**Given instruction**: Present the listing as a Markdown table with the columns "No." and "Line," beginning at the line that contains "Locate an element on the screen." and continuing through the end of the listing, with blank lines omitted. Leave the pictures out of the table.

[Stored items from a collection]
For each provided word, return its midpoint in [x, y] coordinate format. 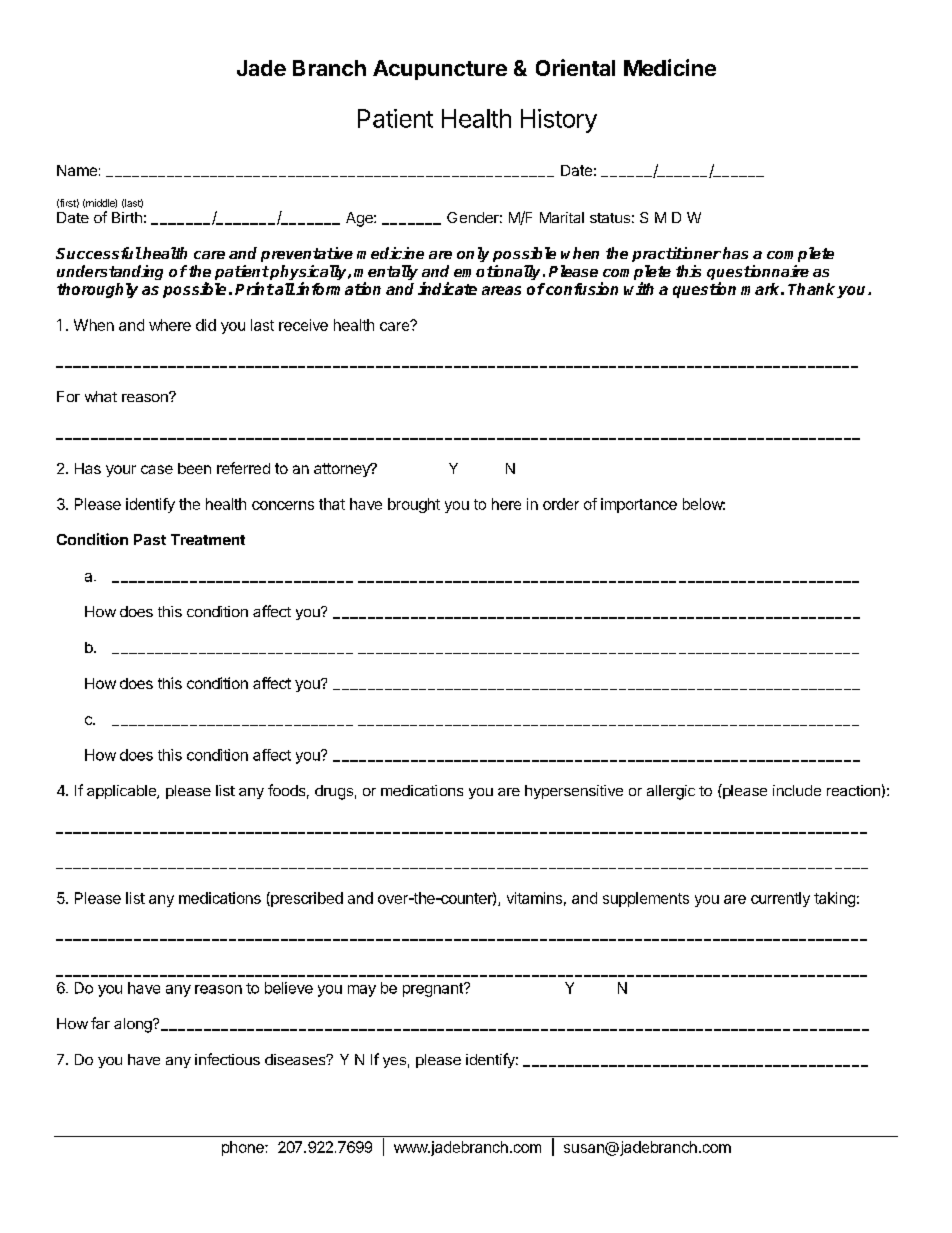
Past [150, 539]
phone [244, 1148]
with [639, 288]
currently [780, 899]
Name [77, 170]
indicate [447, 288]
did [206, 325]
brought [414, 505]
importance [639, 505]
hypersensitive [574, 792]
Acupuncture [440, 70]
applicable [122, 792]
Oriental [575, 67]
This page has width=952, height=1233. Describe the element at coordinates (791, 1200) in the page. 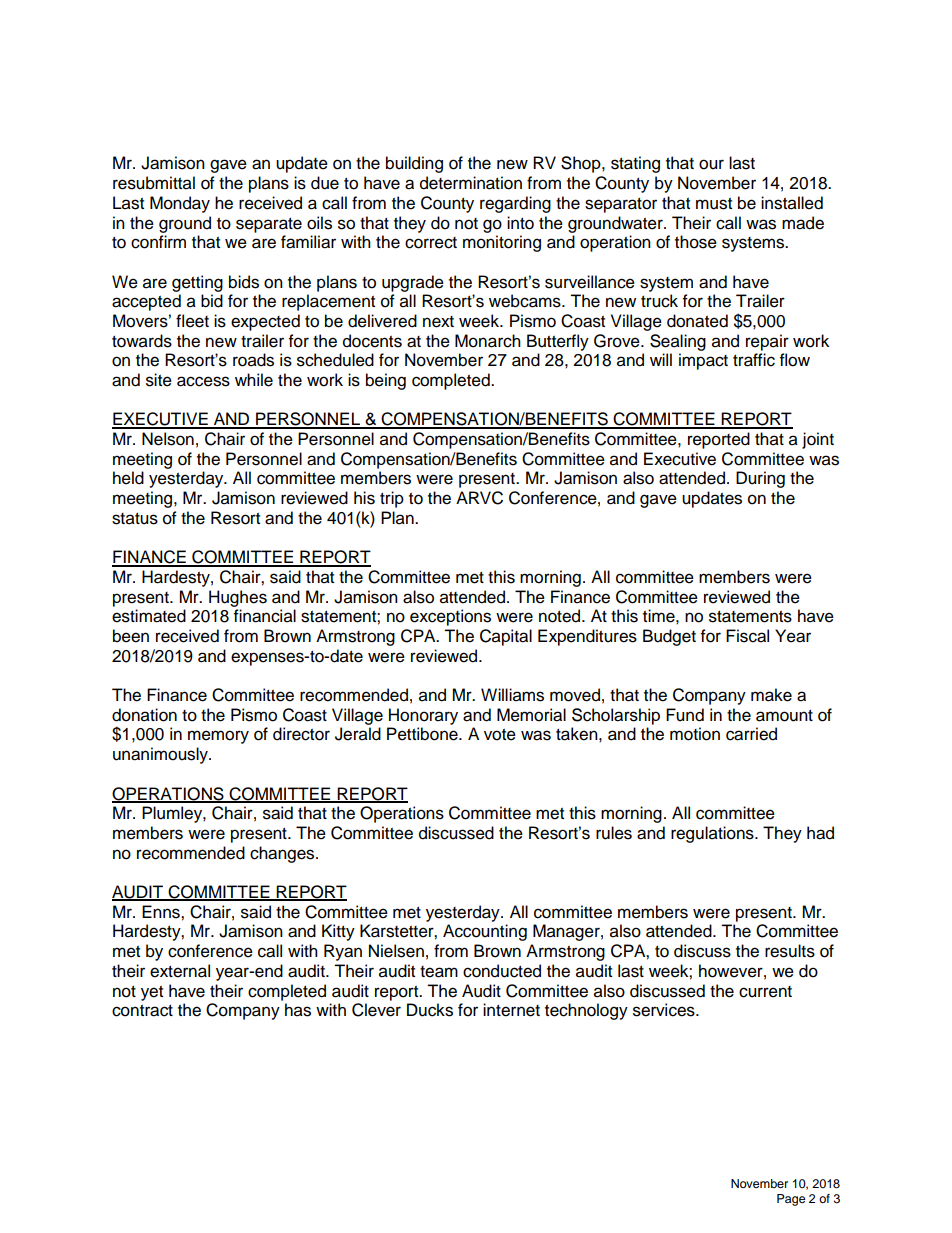

I see `Page` at that location.
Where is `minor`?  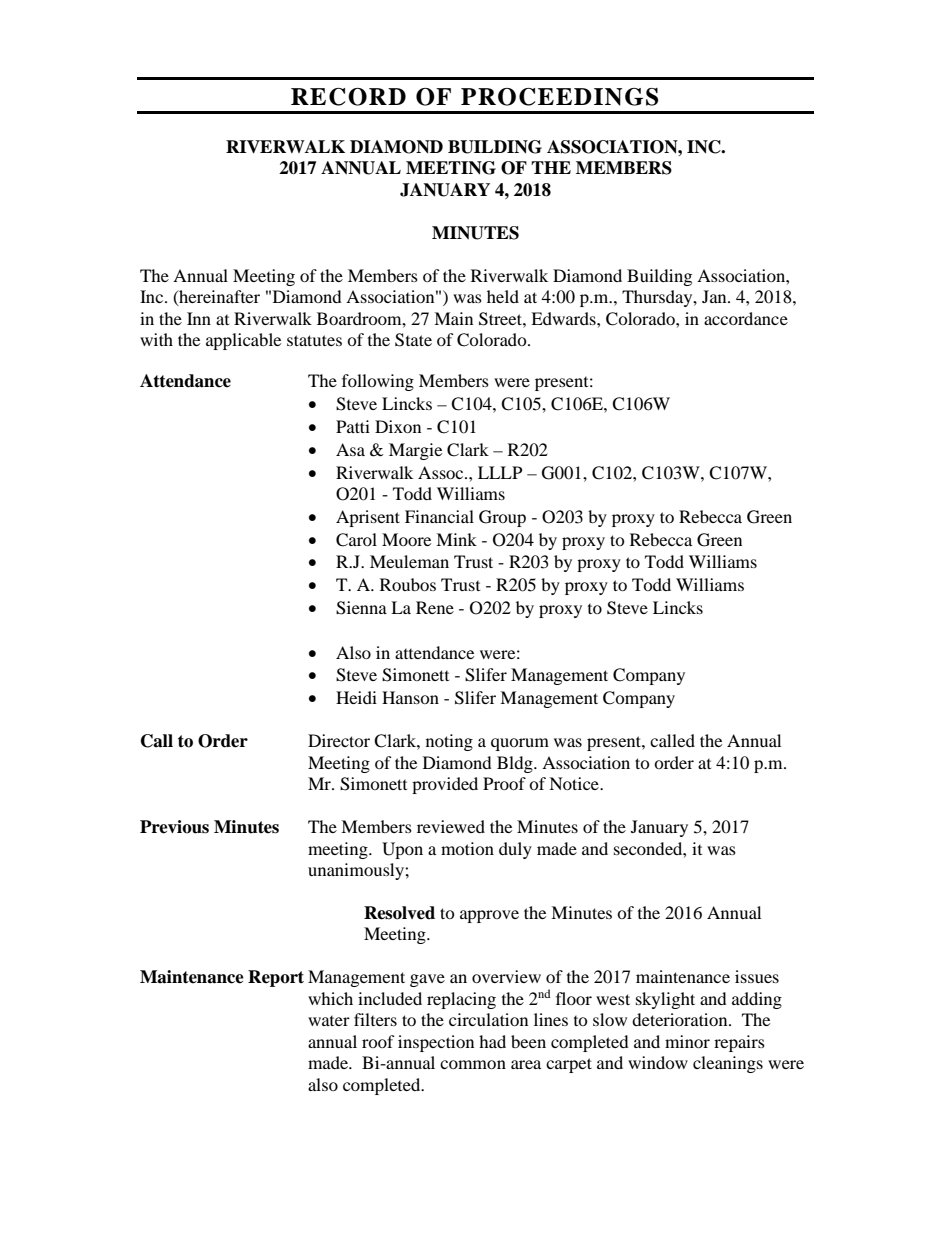
minor is located at coordinates (687, 1041).
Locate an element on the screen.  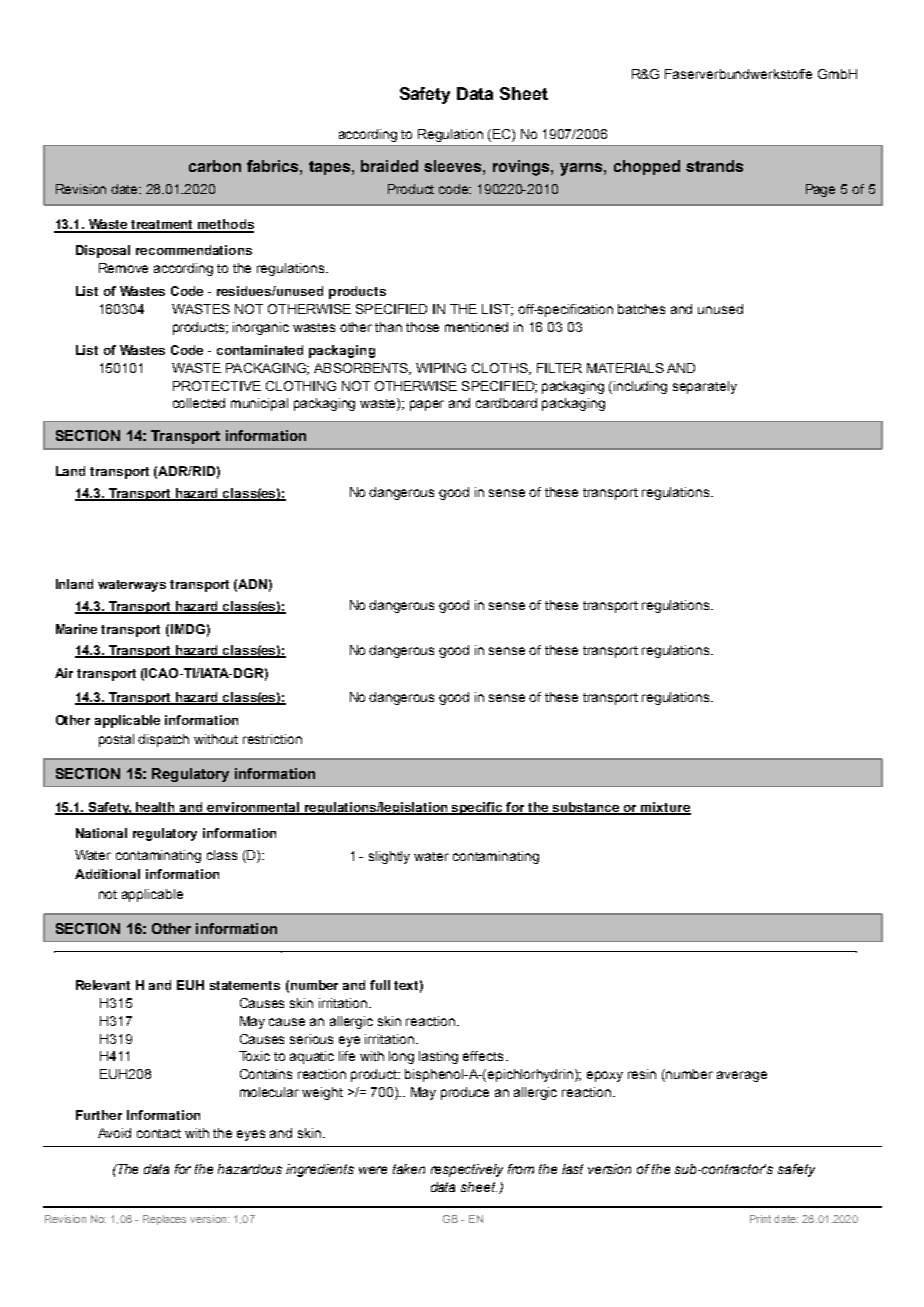
strands is located at coordinates (714, 166).
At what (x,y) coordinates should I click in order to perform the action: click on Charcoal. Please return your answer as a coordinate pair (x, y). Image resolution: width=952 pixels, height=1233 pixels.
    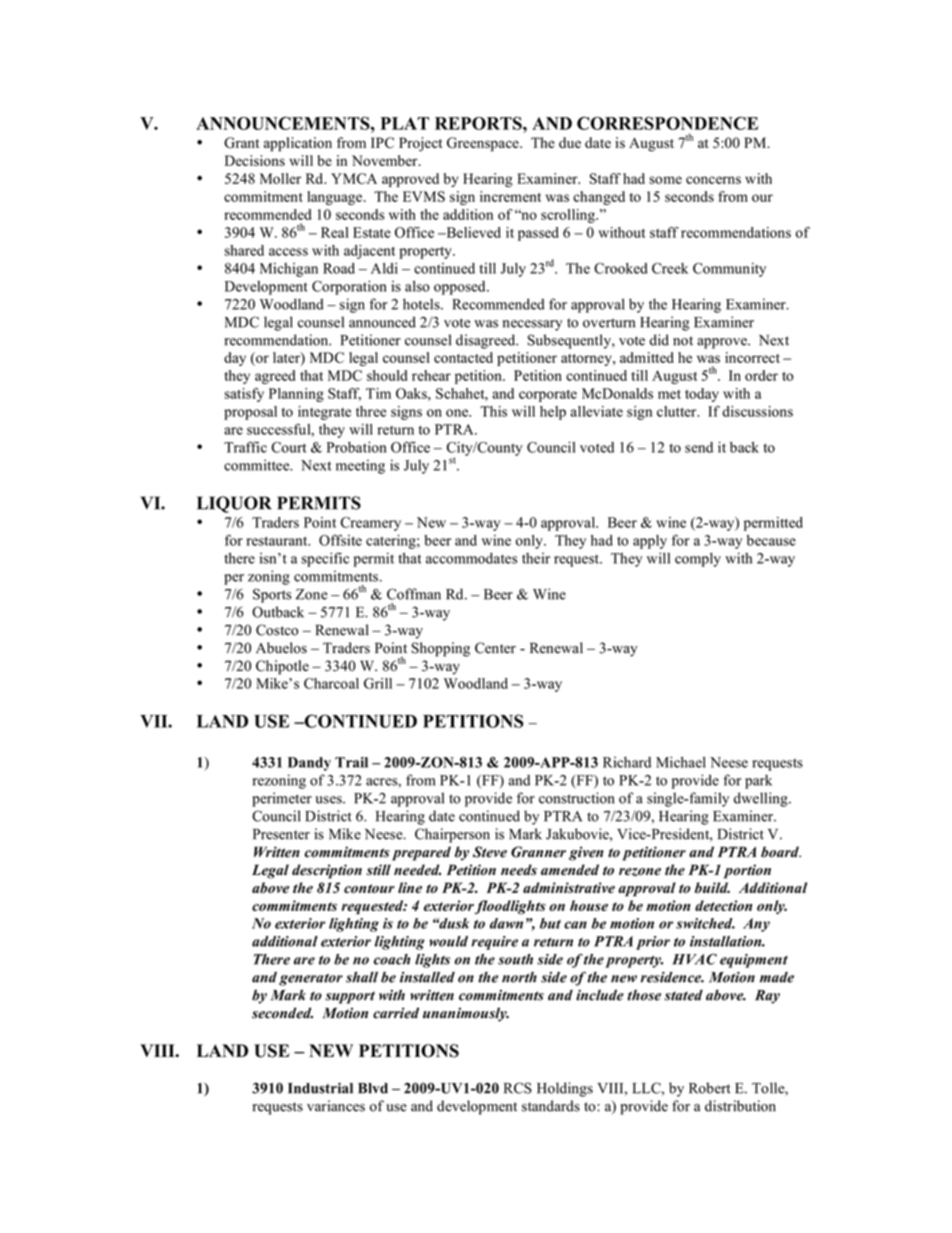
    Looking at the image, I should click on (331, 683).
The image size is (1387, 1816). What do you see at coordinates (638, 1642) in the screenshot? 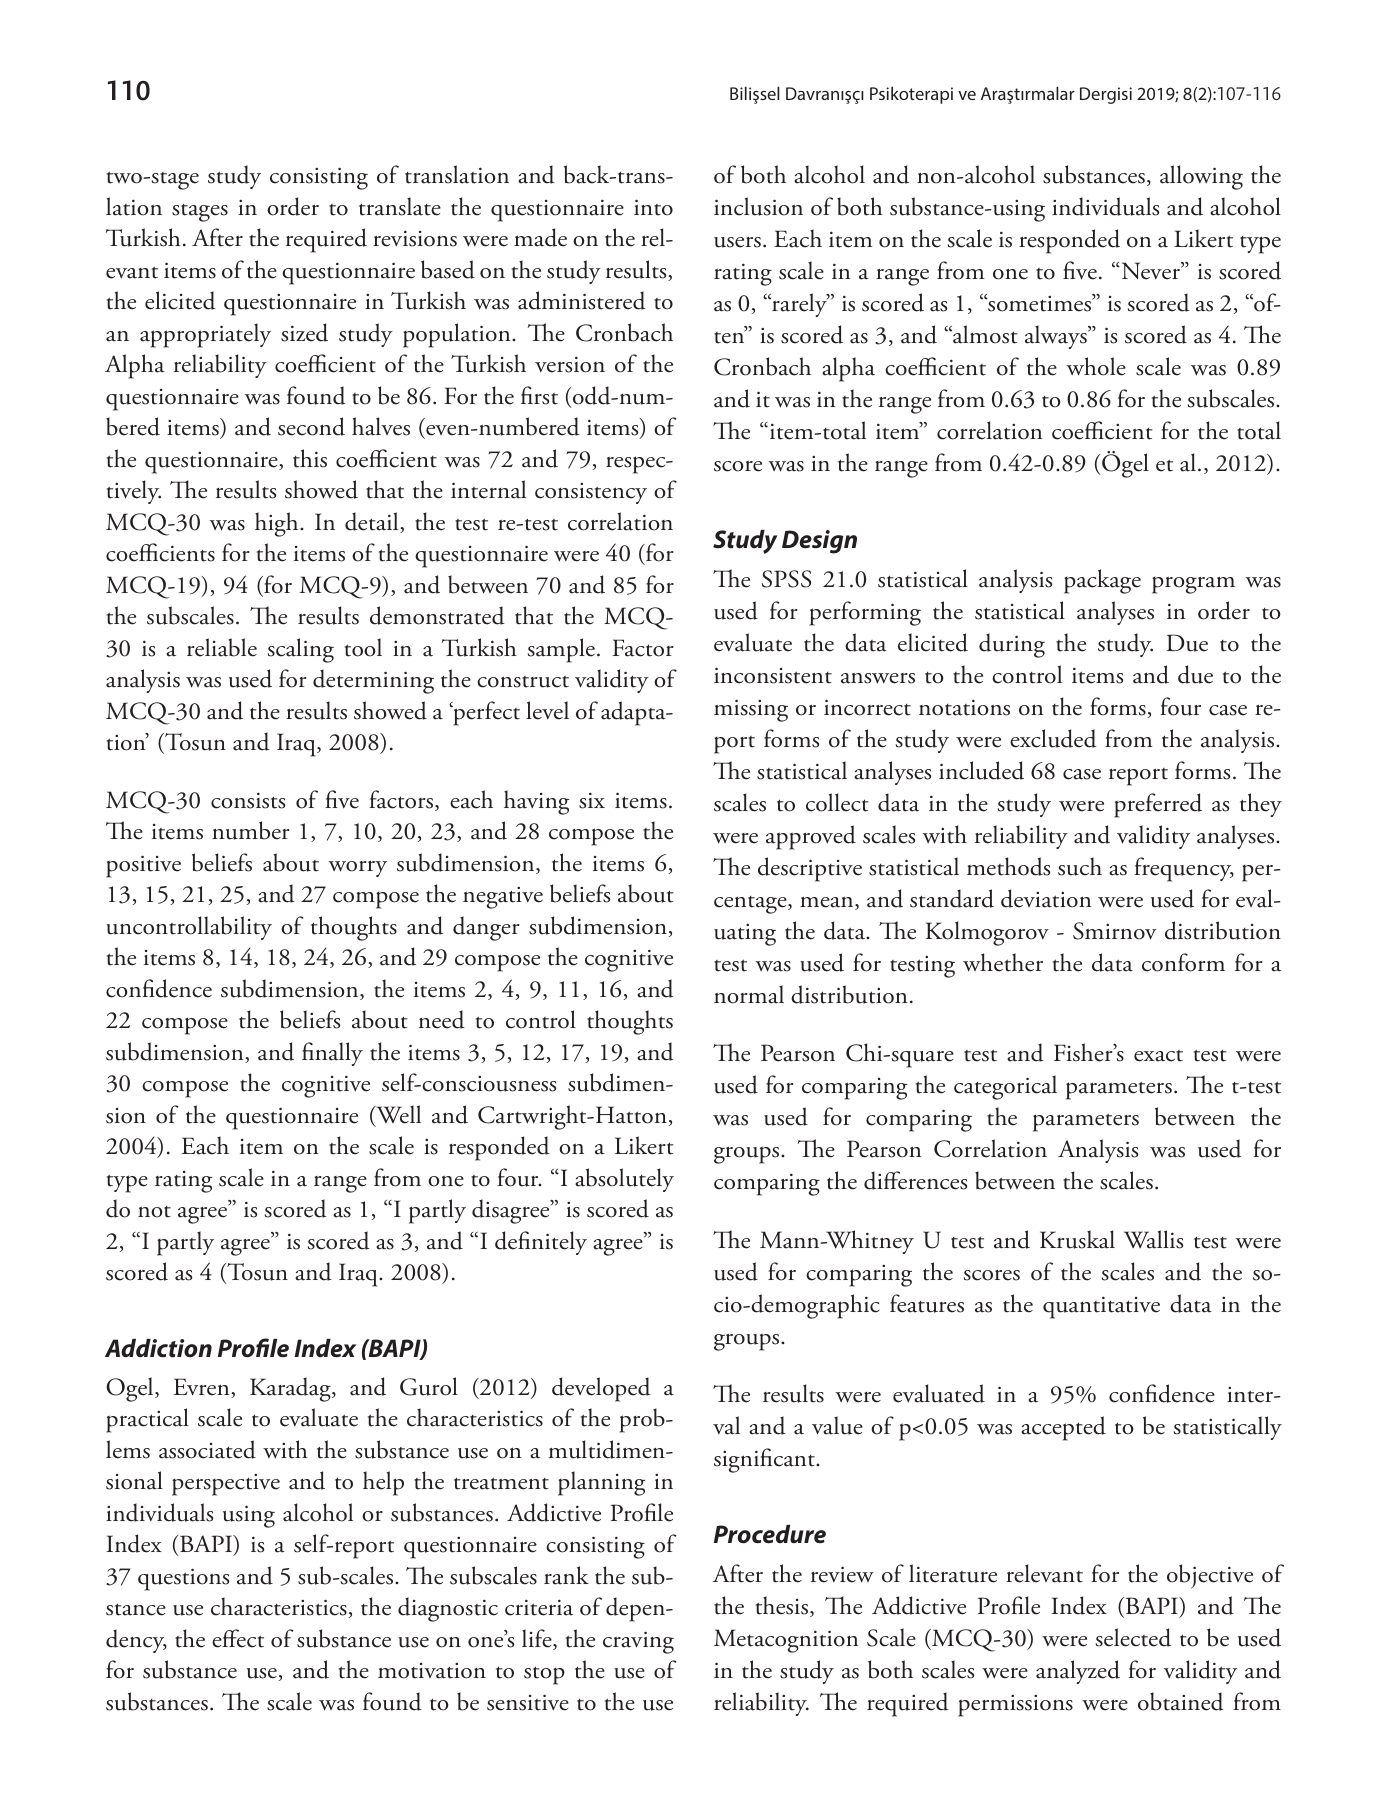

**Answer to the exercise**:
| No. | Line |
|---|---|
| 1 | Locate an element on the screen.   |
| 2 | strands is located at coordinates (714, 166). |
| 3 | At what (x,y) coordinates should I click in order to perform the action: click on Charcoal. Please return your answer as a coordinate pair (x, y). Image resolution: width=952 pixels, height=1233 pixels. |
| 4 |     Looking at the image, I should click on (331, 683). |
| 5 | The image size is (1387, 1816). What do you see at coordinates (638, 1642) in the screenshot?  |